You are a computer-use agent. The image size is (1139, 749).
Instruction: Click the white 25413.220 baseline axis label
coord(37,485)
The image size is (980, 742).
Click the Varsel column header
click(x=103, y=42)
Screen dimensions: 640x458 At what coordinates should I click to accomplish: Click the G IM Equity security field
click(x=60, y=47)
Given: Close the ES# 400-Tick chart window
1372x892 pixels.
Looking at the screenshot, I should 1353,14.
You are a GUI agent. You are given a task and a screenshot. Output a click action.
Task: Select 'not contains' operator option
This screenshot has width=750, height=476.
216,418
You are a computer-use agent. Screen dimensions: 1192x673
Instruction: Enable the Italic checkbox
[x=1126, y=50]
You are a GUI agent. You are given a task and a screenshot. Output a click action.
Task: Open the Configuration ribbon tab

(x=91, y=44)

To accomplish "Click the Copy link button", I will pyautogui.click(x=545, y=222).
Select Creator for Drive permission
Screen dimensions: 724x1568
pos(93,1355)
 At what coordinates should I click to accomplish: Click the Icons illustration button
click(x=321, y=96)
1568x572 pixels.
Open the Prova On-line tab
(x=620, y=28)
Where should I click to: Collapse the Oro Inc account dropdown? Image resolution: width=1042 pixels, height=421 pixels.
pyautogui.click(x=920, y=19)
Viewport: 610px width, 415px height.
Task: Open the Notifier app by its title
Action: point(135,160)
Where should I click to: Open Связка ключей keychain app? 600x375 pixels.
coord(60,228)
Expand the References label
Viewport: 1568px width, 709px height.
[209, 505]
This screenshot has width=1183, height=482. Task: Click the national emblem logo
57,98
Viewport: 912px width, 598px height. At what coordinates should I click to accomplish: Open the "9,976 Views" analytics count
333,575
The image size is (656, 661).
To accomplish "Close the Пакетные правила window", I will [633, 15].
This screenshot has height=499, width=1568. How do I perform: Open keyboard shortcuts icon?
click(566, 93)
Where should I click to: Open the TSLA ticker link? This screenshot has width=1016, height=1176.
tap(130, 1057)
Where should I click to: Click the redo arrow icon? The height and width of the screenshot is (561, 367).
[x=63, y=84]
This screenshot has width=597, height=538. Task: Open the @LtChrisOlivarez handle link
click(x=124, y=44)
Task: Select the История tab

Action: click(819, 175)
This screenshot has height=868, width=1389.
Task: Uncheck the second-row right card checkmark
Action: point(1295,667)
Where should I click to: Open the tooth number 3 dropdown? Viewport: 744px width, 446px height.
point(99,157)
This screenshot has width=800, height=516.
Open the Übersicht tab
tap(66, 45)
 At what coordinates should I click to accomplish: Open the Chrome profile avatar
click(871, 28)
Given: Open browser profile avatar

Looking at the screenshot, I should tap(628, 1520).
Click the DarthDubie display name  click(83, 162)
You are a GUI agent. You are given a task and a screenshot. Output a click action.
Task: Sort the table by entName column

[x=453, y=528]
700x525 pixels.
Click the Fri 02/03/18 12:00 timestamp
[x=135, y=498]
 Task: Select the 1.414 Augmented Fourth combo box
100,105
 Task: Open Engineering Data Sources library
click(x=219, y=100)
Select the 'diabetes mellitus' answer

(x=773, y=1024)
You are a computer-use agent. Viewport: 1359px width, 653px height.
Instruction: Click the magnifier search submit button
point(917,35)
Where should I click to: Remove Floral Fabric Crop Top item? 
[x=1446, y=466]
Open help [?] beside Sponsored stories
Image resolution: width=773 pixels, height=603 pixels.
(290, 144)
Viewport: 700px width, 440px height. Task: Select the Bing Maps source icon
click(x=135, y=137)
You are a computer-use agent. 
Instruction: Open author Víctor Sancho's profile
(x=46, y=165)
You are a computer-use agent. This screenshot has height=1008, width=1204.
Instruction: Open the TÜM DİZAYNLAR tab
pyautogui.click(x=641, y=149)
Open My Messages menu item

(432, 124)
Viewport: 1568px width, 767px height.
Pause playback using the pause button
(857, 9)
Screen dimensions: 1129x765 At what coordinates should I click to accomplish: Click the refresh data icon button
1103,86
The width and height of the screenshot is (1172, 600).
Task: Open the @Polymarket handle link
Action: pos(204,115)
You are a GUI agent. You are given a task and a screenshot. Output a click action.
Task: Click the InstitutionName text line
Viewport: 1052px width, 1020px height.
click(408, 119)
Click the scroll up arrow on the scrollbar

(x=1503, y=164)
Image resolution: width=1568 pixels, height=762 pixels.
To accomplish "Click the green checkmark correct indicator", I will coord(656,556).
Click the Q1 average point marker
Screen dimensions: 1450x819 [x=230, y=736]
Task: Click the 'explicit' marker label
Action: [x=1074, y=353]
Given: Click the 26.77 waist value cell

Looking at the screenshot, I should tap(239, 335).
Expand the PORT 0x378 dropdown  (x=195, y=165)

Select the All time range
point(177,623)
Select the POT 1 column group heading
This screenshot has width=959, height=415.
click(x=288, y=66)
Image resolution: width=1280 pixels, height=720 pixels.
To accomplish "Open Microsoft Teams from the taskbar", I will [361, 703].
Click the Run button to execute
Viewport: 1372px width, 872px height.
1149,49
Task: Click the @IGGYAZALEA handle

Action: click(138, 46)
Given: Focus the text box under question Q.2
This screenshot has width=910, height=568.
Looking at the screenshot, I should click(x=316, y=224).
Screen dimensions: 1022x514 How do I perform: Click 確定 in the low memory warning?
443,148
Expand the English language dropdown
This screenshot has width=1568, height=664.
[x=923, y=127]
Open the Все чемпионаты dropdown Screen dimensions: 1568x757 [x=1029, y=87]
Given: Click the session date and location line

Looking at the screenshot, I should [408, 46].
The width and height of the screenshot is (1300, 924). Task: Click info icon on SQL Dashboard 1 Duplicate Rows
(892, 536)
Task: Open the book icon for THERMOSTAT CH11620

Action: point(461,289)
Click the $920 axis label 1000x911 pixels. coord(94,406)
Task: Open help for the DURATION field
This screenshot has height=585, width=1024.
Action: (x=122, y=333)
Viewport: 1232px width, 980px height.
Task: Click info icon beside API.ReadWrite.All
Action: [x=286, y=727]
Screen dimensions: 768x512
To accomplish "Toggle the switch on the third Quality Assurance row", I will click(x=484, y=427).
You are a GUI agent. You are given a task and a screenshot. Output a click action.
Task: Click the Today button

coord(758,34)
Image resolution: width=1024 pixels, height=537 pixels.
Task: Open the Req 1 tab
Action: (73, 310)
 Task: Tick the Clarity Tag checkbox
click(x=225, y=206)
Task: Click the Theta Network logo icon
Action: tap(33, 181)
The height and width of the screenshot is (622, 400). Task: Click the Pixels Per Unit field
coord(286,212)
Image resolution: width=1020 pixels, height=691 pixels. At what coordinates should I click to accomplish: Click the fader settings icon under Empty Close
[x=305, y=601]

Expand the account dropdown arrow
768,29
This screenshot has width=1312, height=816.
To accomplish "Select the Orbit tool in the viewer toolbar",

**TASK**
From the first record to the last, copy everything exactly.

**SOLUTION FOR THIS PROBLEM**
You are a computer-use agent. The image size is (1139, 749).
Instruction: Click the white 25413.220 baseline axis label
coord(37,485)
The image size is (980, 742).
Click the Varsel column header
click(x=103, y=42)
Screen dimensions: 640x458 At what coordinates should I click to accomplish: Click the G IM Equity security field
click(x=60, y=47)
Given: Close the ES# 400-Tick chart window
1372x892 pixels.
Looking at the screenshot, I should 1353,14.
You are a GUI agent. You are given a task and a screenshot. Output a click action.
Task: Select 'not contains' operator option
This screenshot has width=750, height=476.
216,418
You are a computer-use agent. Screen dimensions: 1192x673
Instruction: Enable the Italic checkbox
[x=1126, y=50]
You are a GUI agent. You are given a task and a screenshot. Output a click action.
Task: Open the Configuration ribbon tab

(x=91, y=44)

To accomplish "Click the Copy link button", I will pyautogui.click(x=545, y=222).
Select Creator for Drive permission
Screen dimensions: 724x1568
pos(93,1355)
 At what coordinates should I click to accomplish: Click the Icons illustration button
click(x=321, y=96)
1568x572 pixels.
Open the Prova On-line tab
(x=620, y=28)
Where should I click to: Collapse the Oro Inc account dropdown? Image resolution: width=1042 pixels, height=421 pixels.
pyautogui.click(x=920, y=19)
Viewport: 610px width, 415px height.
Task: Open the Notifier app by its title
Action: point(135,160)
Where should I click to: Open Связка ключей keychain app? 600x375 pixels.
coord(60,228)
Expand the References label
Viewport: 1568px width, 709px height.
[209, 505]
This screenshot has width=1183, height=482. Task: Click the national emblem logo
57,98
Viewport: 912px width, 598px height. At what coordinates should I click to accomplish: Open the "9,976 Views" analytics count
333,575
The image size is (656, 661).
To accomplish "Close the Пакетные правила window", I will [633, 15].
This screenshot has height=499, width=1568. How do I perform: Open keyboard shortcuts icon?
click(566, 93)
Where should I click to: Open the TSLA ticker link? This screenshot has width=1016, height=1176.
tap(130, 1057)
Where should I click to: Click the redo arrow icon? The height and width of the screenshot is (561, 367).
[x=63, y=84]
This screenshot has width=597, height=538. Task: Open the @LtChrisOlivarez handle link
click(x=124, y=44)
Task: Select the История tab

Action: click(819, 175)
This screenshot has height=868, width=1389.
Task: Uncheck the second-row right card checkmark
Action: point(1295,667)
Where should I click to: Open the tooth number 3 dropdown? Viewport: 744px width, 446px height.
point(99,157)
This screenshot has width=800, height=516.
Open the Übersicht tab
tap(66, 45)
 At what coordinates should I click to accomplish: Open the Chrome profile avatar
click(871, 28)
Given: Open browser profile avatar

Looking at the screenshot, I should tap(628, 1520).
Click the DarthDubie display name  click(83, 162)
You are a GUI agent. You are given a task and a screenshot. Output a click action.
Task: Sort the table by entName column

[x=453, y=528]
700x525 pixels.
Click the Fri 02/03/18 12:00 timestamp
[x=135, y=498]
 Task: Select the 1.414 Augmented Fourth combo box
100,105
 Task: Open Engineering Data Sources library
click(x=219, y=100)
Select the 'diabetes mellitus' answer

(x=773, y=1024)
You are a computer-use agent. Viewport: 1359px width, 653px height.
Instruction: Click the magnifier search submit button
point(917,35)
Where should I click to: Remove Floral Fabric Crop Top item? 
[x=1446, y=466]
Open help [?] beside Sponsored stories
Image resolution: width=773 pixels, height=603 pixels.
(290, 144)
Viewport: 700px width, 440px height. Task: Select the Bing Maps source icon
click(x=135, y=137)
You are a computer-use agent. 
Instruction: Open author Víctor Sancho's profile
(x=46, y=165)
You are a computer-use agent. This screenshot has height=1008, width=1204.
Instruction: Open the TÜM DİZAYNLAR tab
pyautogui.click(x=641, y=149)
Open My Messages menu item

(432, 124)
Viewport: 1568px width, 767px height.
Pause playback using the pause button
(857, 9)
Screen dimensions: 1129x765 At what coordinates should I click to accomplish: Click the refresh data icon button
1103,86
The width and height of the screenshot is (1172, 600).
Task: Open the @Polymarket handle link
Action: pos(204,115)
You are a GUI agent. You are given a task and a screenshot. Output a click action.
Task: Click the InstitutionName text line
Viewport: 1052px width, 1020px height.
click(408, 119)
Click the scroll up arrow on the scrollbar

(x=1503, y=164)
Image resolution: width=1568 pixels, height=762 pixels.
To accomplish "Click the green checkmark correct indicator", I will coord(656,556).
Click the Q1 average point marker
Screen dimensions: 1450x819 [x=230, y=736]
Task: Click the 'explicit' marker label
Action: [x=1074, y=353]
Given: Click the 26.77 waist value cell

Looking at the screenshot, I should tap(239, 335).
Expand the PORT 0x378 dropdown  (x=195, y=165)

Select the All time range
point(177,623)
Select the POT 1 column group heading
This screenshot has width=959, height=415.
click(x=288, y=66)
Image resolution: width=1280 pixels, height=720 pixels.
To accomplish "Open Microsoft Teams from the taskbar", I will [361, 703].
Click the Run button to execute
Viewport: 1372px width, 872px height.
1149,49
Task: Click the @IGGYAZALEA handle

Action: click(138, 46)
Given: Focus the text box under question Q.2
This screenshot has width=910, height=568.
Looking at the screenshot, I should click(x=316, y=224).
Screen dimensions: 1022x514 How do I perform: Click 確定 in the low memory warning?
443,148
Expand the English language dropdown
This screenshot has width=1568, height=664.
[x=923, y=127]
Open the Все чемпионаты dropdown Screen dimensions: 1568x757 [x=1029, y=87]
Given: Click the session date and location line

Looking at the screenshot, I should [408, 46].
The width and height of the screenshot is (1300, 924). Task: Click info icon on SQL Dashboard 1 Duplicate Rows
(892, 536)
Task: Open the book icon for THERMOSTAT CH11620

Action: point(461,289)
Click the $920 axis label 1000x911 pixels. coord(94,406)
Task: Open help for the DURATION field
This screenshot has height=585, width=1024.
Action: (x=122, y=333)
Viewport: 1232px width, 980px height.
Task: Click info icon beside API.ReadWrite.All
Action: [x=286, y=727]
Screen dimensions: 768x512
To accomplish "Toggle the switch on the third Quality Assurance row", I will click(x=484, y=427).
You are a GUI agent. You are given a task and a screenshot. Output a click action.
Task: Click the Today button

coord(758,34)
Image resolution: width=1024 pixels, height=537 pixels.
Task: Open the Req 1 tab
Action: (73, 310)
 Task: Tick the Clarity Tag checkbox
click(x=225, y=206)
Task: Click the Theta Network logo icon
Action: tap(33, 181)
The height and width of the screenshot is (622, 400). Task: Click the Pixels Per Unit field
coord(286,212)
Image resolution: width=1020 pixels, height=691 pixels. At what coordinates should I click to accomplish: Click the fader settings icon under Empty Close
[x=305, y=601]

Expand the account dropdown arrow
768,29
This screenshot has width=1312, height=816.
To accomplish "Select the Orbit tool in the viewer toolbar",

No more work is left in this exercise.